─── Brano
Il termine «austerità» indica una politica di consistente riduzione del deficit pubblico e di stabilizzazione del debito, che può essere attuata attraverso tagli alla spesa, aumenti delle imposte o una loro combinazione. Questo libro esamina quali siano i potenziali costi dell’austerità in termini di perdita di prodotto interno lordo (o PIL), analizza quali tipologie di austerità siano meno dannose per la crescita e studia gli effetti elettorali di tali politiche.

1.1.1 Perché l’austerità?
──────
▶ _Obiettivo A_
Ricopia parola per parola le righe dell'elenco, partendo dalla prima e arrivando fino alla riga che contiene "pyautogui.click(x=213, y=26)", inclusa.
Il brano e le righe non hanno alcun legame tra loro.
─── Elenco righe
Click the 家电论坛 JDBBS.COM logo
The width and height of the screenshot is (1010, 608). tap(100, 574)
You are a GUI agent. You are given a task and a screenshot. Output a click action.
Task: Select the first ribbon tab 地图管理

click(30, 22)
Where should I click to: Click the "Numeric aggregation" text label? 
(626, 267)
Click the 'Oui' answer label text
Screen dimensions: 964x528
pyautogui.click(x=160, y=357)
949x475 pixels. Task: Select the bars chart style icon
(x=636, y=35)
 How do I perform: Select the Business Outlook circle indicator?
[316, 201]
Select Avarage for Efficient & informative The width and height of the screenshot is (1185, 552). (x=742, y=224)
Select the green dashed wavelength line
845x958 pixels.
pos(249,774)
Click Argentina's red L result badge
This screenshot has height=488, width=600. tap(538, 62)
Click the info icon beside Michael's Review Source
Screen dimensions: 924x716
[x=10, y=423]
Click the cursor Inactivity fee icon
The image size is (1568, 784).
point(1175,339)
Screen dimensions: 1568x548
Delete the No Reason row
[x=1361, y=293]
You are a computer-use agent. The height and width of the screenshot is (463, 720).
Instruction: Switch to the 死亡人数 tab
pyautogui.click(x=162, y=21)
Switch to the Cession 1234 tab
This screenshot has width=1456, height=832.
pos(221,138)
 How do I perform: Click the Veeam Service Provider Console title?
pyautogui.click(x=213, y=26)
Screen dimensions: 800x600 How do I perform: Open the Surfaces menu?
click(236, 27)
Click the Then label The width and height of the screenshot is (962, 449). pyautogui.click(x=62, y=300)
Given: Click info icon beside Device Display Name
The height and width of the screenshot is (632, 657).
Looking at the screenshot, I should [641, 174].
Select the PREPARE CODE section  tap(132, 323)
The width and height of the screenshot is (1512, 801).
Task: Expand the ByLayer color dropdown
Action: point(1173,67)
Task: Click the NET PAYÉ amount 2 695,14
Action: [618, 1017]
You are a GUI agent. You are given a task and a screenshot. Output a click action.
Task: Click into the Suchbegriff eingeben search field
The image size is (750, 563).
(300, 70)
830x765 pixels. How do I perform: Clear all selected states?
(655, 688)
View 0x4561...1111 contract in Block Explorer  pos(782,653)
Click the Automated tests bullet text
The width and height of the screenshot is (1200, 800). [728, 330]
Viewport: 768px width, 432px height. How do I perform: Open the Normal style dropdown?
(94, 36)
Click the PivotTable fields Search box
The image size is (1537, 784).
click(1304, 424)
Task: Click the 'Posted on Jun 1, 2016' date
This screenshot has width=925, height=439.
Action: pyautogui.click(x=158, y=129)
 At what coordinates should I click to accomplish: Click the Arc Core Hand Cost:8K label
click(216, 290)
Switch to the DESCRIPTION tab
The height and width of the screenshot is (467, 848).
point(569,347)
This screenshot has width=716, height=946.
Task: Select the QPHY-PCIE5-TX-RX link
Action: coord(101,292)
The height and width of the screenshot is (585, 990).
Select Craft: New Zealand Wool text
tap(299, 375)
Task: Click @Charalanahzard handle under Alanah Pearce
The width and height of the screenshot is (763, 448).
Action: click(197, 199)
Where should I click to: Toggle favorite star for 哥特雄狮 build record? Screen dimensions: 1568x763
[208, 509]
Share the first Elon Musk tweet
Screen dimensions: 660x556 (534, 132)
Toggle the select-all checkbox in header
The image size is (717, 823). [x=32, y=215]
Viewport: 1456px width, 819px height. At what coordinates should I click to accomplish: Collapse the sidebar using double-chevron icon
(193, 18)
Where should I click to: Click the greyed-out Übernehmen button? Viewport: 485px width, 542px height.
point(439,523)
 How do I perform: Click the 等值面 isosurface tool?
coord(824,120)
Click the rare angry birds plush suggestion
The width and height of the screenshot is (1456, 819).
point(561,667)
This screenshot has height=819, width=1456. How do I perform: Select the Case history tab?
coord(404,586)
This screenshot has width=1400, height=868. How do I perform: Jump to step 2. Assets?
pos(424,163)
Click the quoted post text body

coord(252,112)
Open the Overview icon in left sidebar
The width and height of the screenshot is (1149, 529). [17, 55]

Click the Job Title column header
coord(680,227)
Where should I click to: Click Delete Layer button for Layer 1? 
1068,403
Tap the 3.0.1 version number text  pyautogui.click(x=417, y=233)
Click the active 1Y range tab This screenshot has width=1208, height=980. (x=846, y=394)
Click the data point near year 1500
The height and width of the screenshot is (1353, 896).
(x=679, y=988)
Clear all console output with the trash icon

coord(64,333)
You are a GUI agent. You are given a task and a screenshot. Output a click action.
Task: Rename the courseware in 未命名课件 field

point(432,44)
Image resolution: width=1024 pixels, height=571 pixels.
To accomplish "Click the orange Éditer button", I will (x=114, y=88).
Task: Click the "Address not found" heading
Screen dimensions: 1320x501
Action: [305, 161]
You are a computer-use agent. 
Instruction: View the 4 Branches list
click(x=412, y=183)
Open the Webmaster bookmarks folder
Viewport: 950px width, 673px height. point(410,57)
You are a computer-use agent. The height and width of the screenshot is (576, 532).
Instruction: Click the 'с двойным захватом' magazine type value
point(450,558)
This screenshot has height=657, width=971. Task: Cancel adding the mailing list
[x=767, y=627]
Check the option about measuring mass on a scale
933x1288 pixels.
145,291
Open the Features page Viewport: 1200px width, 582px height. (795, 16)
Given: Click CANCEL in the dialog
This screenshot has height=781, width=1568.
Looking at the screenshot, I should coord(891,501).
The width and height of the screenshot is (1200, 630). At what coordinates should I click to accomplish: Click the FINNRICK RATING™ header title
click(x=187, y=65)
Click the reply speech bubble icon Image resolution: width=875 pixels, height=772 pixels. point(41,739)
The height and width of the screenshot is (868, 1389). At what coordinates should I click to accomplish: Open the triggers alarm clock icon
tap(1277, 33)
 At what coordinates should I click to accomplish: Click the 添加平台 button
──────
▶ _Obiettivo B_
Per ciascuna affermazione indica se concorda con il brano sull'austerità, rispondendo sì o no e citando alla lettera le parole decisive: (i) l'austerità può essere attuata soltanto tagliando la spesa; (ii) il libro studia gli effetti elettorali delle politiche di austerità; (iii) il libro considera i costi dell'austerità in termini di perdita di PIL.

▶ _Risposta corretta A_
Click the 家电论坛 JDBBS.COM logo
The width and height of the screenshot is (1010, 608). tap(100, 574)
You are a GUI agent. You are given a task and a screenshot. Output a click action.
Task: Select the first ribbon tab 地图管理

click(30, 22)
Where should I click to: Click the "Numeric aggregation" text label? 
(626, 267)
Click the 'Oui' answer label text
Screen dimensions: 964x528
pyautogui.click(x=160, y=357)
949x475 pixels. Task: Select the bars chart style icon
(x=636, y=35)
 How do I perform: Select the Business Outlook circle indicator?
[316, 201]
Select Avarage for Efficient & informative The width and height of the screenshot is (1185, 552). (x=742, y=224)
Select the green dashed wavelength line
845x958 pixels.
pos(249,774)
Click Argentina's red L result badge
This screenshot has height=488, width=600. tap(538, 62)
Click the info icon beside Michael's Review Source
Screen dimensions: 924x716
[x=10, y=423]
Click the cursor Inactivity fee icon
The image size is (1568, 784).
point(1175,339)
Screen dimensions: 1568x548
Delete the No Reason row
[x=1361, y=293]
You are a computer-use agent. The height and width of the screenshot is (463, 720).
Instruction: Switch to the 死亡人数 tab
pyautogui.click(x=162, y=21)
Switch to the Cession 1234 tab
This screenshot has width=1456, height=832.
pos(221,138)
 How do I perform: Click the Veeam Service Provider Console title?
pyautogui.click(x=213, y=26)

▶ _Risposta corretta B_
(i) No: «attraverso tagli alla spesa, aumenti delle imposte o una loro combinazione».
(ii) Sì: «studia gli effetti elettorali di tali politiche».
(iii) Sì: «quali siano i potenziali costi dell’austerità in termini di perdita di prodotto interno lordo».